Each line holding the string "option" is to be copied from the data.

Stored items
------

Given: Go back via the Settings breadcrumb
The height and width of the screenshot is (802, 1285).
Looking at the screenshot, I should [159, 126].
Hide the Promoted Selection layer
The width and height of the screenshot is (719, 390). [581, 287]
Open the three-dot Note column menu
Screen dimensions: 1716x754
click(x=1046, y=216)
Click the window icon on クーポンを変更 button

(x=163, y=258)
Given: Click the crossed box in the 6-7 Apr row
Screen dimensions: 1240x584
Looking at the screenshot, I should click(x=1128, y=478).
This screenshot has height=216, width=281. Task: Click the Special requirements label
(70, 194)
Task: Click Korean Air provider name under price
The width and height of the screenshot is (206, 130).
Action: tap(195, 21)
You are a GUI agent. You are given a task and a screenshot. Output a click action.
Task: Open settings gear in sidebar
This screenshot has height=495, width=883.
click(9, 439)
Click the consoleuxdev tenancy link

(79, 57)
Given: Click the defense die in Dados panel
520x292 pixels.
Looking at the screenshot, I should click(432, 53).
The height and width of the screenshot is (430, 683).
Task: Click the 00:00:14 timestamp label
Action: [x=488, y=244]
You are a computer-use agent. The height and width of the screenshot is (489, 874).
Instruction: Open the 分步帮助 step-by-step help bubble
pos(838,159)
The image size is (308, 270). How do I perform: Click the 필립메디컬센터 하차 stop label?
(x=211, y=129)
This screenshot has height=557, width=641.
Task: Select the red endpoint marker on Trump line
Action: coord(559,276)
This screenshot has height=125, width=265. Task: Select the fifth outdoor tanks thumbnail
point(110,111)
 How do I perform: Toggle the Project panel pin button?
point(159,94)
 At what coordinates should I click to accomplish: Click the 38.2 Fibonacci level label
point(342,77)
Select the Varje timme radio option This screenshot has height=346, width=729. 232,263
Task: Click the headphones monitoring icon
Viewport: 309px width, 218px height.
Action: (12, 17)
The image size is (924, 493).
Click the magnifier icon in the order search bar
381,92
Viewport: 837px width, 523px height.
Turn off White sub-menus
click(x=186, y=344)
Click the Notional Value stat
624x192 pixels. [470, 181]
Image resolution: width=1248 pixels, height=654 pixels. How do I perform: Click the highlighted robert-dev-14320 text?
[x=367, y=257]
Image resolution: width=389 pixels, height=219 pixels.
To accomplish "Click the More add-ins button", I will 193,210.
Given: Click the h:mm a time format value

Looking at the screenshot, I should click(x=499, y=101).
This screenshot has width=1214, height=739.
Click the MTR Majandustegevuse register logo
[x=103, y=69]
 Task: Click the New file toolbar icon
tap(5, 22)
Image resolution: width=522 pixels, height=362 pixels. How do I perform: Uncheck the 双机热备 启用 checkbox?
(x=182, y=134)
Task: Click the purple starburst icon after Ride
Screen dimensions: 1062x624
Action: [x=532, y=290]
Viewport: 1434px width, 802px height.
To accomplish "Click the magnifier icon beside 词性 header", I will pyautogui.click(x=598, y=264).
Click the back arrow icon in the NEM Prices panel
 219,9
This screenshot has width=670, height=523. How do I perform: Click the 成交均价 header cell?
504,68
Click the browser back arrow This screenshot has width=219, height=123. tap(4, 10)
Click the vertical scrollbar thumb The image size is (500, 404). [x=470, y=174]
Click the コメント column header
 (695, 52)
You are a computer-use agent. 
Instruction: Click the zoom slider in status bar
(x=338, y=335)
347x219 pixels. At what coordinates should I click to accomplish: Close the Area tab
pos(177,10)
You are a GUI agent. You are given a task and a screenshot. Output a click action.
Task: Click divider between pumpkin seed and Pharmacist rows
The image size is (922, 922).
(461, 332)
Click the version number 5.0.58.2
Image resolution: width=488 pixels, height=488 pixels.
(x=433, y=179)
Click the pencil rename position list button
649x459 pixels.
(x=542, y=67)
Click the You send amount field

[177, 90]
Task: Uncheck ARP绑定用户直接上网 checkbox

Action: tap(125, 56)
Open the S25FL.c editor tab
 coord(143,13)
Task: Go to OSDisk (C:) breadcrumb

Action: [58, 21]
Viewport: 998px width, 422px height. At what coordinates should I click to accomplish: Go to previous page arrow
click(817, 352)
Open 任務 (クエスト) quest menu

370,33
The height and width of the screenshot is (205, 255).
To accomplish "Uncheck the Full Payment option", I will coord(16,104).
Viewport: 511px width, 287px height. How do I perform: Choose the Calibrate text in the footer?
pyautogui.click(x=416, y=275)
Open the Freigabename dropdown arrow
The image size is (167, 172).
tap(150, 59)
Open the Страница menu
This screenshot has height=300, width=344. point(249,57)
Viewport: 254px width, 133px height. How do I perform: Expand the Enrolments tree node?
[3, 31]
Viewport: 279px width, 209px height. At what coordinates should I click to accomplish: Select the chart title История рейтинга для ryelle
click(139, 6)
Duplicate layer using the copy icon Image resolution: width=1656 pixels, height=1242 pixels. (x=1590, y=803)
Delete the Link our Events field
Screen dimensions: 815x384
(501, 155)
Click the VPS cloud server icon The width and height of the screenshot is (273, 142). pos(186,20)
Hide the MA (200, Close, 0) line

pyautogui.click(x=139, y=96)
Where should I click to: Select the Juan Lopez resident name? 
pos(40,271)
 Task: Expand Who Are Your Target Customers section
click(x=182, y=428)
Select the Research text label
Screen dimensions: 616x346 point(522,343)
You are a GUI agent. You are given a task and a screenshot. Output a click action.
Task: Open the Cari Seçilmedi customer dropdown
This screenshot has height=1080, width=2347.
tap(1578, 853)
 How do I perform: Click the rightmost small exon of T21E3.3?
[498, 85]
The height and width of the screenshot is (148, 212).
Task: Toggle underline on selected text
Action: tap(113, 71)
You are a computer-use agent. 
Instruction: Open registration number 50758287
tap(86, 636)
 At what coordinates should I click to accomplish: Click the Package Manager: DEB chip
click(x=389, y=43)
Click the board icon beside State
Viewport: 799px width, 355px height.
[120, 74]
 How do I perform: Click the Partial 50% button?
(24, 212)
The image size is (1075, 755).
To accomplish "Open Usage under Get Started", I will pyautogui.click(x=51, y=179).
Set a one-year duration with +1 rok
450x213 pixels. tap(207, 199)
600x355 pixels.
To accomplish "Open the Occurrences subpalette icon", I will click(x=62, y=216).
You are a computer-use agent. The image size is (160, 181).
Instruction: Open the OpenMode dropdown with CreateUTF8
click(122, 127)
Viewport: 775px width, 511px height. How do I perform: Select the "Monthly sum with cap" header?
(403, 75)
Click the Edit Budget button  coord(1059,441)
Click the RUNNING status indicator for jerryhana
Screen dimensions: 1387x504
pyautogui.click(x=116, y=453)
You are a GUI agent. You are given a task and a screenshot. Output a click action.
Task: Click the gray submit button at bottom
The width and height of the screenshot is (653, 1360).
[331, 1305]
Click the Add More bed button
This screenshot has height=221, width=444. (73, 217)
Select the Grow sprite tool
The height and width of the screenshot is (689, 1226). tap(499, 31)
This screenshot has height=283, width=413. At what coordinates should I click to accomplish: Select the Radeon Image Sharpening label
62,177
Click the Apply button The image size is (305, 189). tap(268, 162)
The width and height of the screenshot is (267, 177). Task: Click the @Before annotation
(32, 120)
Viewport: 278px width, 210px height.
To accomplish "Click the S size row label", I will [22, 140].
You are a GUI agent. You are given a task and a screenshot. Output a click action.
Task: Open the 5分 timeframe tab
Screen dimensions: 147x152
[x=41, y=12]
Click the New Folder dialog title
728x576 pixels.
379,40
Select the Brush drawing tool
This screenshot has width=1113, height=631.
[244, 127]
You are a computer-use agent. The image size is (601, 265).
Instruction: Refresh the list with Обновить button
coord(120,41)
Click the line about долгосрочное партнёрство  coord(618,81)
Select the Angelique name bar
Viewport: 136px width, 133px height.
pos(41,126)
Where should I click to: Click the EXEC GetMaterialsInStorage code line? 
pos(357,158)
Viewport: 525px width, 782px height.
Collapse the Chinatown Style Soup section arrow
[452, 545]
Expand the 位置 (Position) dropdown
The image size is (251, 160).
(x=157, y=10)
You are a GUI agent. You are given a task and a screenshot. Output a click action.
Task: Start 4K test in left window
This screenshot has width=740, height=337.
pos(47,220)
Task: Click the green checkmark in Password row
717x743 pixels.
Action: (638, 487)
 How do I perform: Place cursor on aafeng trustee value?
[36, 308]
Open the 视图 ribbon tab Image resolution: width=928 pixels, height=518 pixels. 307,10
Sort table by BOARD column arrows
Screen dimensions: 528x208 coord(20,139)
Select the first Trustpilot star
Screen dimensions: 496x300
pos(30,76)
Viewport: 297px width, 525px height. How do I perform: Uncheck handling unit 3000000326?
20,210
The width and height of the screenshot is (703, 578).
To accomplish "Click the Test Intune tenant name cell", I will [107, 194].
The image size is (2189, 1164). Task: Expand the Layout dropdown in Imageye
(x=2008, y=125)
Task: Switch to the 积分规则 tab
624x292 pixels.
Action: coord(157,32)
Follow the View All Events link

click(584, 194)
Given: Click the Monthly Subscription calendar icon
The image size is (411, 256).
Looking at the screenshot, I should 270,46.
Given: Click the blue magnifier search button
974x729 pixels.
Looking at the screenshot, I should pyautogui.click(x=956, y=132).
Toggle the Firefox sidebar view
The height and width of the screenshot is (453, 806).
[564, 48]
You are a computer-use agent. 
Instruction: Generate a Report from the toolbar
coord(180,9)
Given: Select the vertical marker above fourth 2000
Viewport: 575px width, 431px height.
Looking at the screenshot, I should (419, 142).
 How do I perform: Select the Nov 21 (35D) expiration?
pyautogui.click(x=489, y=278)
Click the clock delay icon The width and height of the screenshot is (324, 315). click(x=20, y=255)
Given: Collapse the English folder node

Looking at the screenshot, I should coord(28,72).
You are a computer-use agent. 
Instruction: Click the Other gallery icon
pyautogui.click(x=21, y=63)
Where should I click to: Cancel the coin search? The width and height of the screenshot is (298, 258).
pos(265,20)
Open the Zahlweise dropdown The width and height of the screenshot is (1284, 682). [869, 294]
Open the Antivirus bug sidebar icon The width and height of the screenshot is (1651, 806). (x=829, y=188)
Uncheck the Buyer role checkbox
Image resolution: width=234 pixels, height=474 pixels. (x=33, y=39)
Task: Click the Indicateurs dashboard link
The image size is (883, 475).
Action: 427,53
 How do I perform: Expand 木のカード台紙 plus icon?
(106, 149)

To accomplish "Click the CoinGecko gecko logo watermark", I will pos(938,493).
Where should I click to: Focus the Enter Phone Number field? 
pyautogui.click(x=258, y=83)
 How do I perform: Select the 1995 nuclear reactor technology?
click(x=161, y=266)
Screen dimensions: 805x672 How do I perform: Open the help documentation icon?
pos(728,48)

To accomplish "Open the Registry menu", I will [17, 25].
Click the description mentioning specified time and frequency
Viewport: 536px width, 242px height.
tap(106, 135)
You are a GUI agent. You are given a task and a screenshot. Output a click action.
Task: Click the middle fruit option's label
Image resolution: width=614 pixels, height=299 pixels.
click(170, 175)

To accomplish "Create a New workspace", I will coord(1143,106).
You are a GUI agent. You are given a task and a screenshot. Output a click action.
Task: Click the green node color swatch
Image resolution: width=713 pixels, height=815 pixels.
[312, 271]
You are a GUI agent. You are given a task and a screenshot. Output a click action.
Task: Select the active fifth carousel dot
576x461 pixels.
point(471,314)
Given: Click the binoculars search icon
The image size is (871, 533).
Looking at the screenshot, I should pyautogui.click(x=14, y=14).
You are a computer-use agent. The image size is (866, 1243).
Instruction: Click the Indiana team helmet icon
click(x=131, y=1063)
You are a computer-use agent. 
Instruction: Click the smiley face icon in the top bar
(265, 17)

------

• Solution to this problem:
Select the Varje timme radio option This screenshot has height=346, width=729. 232,263
To accomplish "Uncheck the Full Payment option", I will coord(16,104).
Task: Click the middle fruit option's label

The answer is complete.